TEXTO DE ESTUDIO ->

------------------------------------------------------------

En la ciudad de Bogotá y otras regiones destacadas del país, los índices de inseguridad son aterradores. La circulación de armas sin permiso supera ya los cinco millones y según informe de Small Arms Survey, “en el país había 4.971.000 armas en manos de civiles para el año 2017”. El Distrito Capital cada día se ve situado y amenazado por los delincuentes que en la mayoría de los casos están armados sin importarles si tienen o no permiso para portarlas. Las estadísticas son alarmantes. No se diga de las ahora frecuentes balaceras que dan cuenta los medios locales que tienen al borde del colapso a la ciudadanía. Si ésta pensaba salir después de la pandemia, las plomaceras recurrentes la tienen dudando y al final deciden no hacerlo.
En la reciente Encuesta de Percepción y Victimización de la Cámara de Comercio de Bogotá, quedó claro que el objeto más apetecido y buscado por los atracadores son los aparatos celulares, que ya en varios casos le ha costado la vida a su titular. No cabe duda, a pesar del aislamiento por efectos del Covid 19 que se creería que mejorara la percepción de seguridad resulta lo contrario, la inseguridad es el principal problema que aqueja a los residentes de la ciudad capital.
Hoy, acorde con la información entregada por el Departamento de Control de Comercio de armas, municiones y explosivos (DCCA) hay 281.360 permisos aprobados para el porte legal de armas. Las personas naturales con autorización ascienden a 191.172, mientras que 90.188 lo son para personas jurídicas, mientras que los bandidos poseen más de cinco millones de armas.
Es evidente, que a quienes se tiene que desarticular es a los hampones que son los causantes de exponer a grave riesgo a los ciudadanos. No se trata tampoco de armar a la ciudadanía en general como quieren caricaturizar a la senadora María Fernanda Cabal, quien con el representante Christian Garcés radicaron interesante iniciativa para restablecer, en un grupo reducido de personas, el porte, para poder ejercer la legítima defensa en situaciones de riesgo inminente y/o en el evento de exposición de su propia vida. Baste saber el costo de un arma para concluir que no está al alcance de toda persona, pero a los detractores ojalá no les ocurra lo que le sucedió al Tino Asprilla, atracado y recién robado, sin tener con que defenderse y con el inminente riesgo de perder la vida o, peor aún, como le pasó al técnico Luis Fernando Montoya a quien por robarle el dinero retirado en cajero automático lo dejaron lisiado de por vida.

------------------------------------------------------------

MATERIAL PROPORCIONADO ->
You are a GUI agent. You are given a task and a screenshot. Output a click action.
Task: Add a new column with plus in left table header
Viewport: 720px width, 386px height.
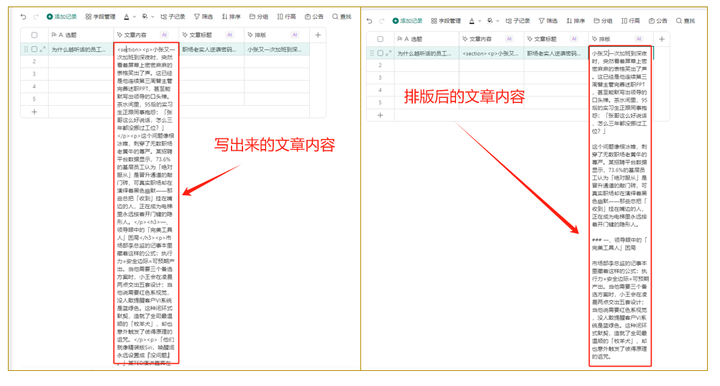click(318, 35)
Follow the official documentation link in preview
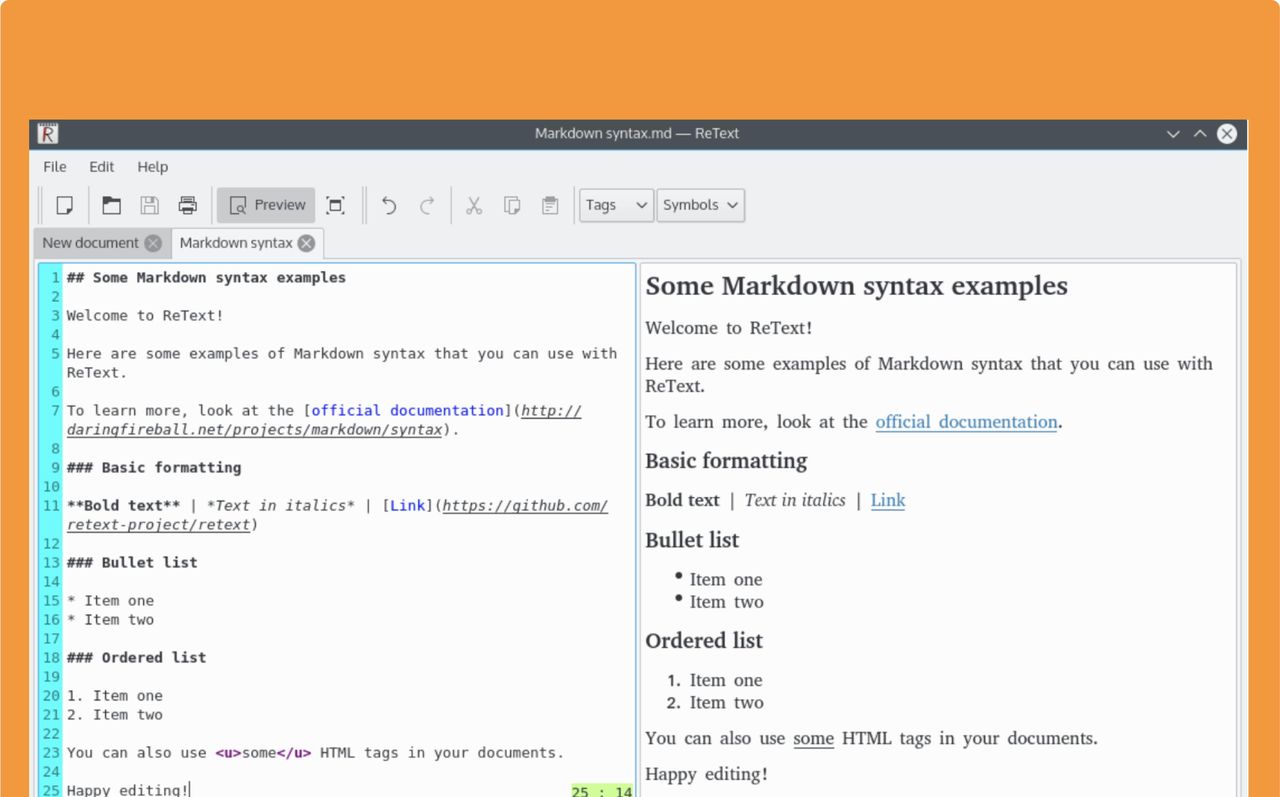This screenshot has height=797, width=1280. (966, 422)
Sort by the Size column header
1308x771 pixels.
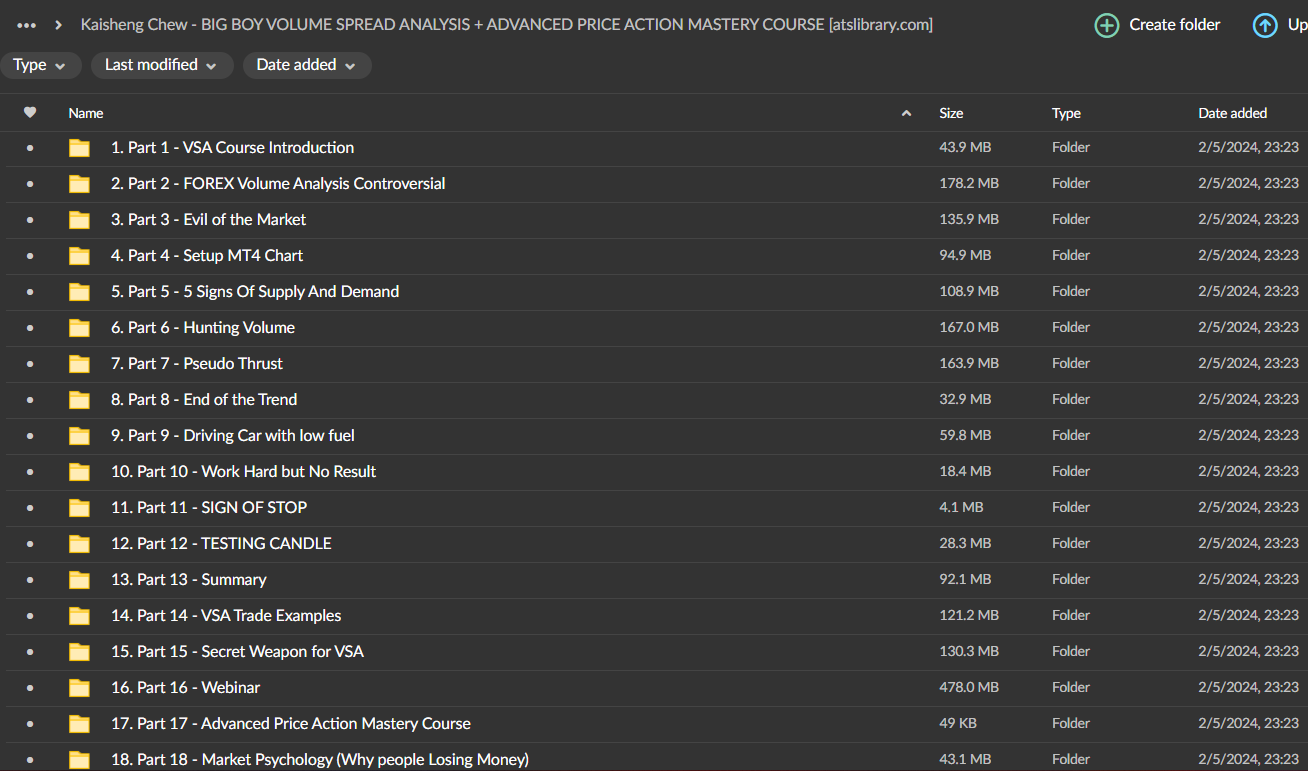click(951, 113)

------------------------------------------------------------

TAREAS POR REALIZAR ->
a – Enumera todas las personas que el texto de estudio menciona con nombre propio.
b – Responde con datos del texto de estudio a cada pregunta, en una línea aparte y con su misma marca.
(i) ¿Cuántas armas había en manos de civiles en 2017, según Small Arms Survey?
(ii) ¿Qué objeto buscan más los atracadores, según la encuesta de la Cámara de Comercio de Bogotá?
(iii) ¿Cuántos permisos aprobados para el porte legal de armas hay, según el DCCA?
c – Indica si cada afirmación concuerda con el texto de estudio, respondiendo sí o no y citando textualmente las palabras que lo deciden.
(i) Las personas jurídicas tienen más permisos de porte que las personas naturales.
(ii) La iniciativa radicada por María Fernanda Cabal y Christian Garcés busca restablecer el porte para un grupo reducido de personas.
(iii) El aislamiento por el Covid 19 mejoró la percepción de seguridad.

RESPUESTAS NUMERADAS ->
a – María Fernanda Cabal, Christian Garcés, Tino Asprilla, Luis Fernando Montoya

b –
(i) 4.971.000 armas.
(ii) Los aparatos celulares.
(iii) 281.360 permisos.

c –
(i) No: "Las personas naturales con autorización ascienden a 191.172, mientras que 90.188 lo son para personas jurídicas".
(ii) Sí: "para restablecer, en un grupo reducido de personas, el porte".
(iii) No: "que se creería que mejorara la percepción de seguridad resulta lo contrario".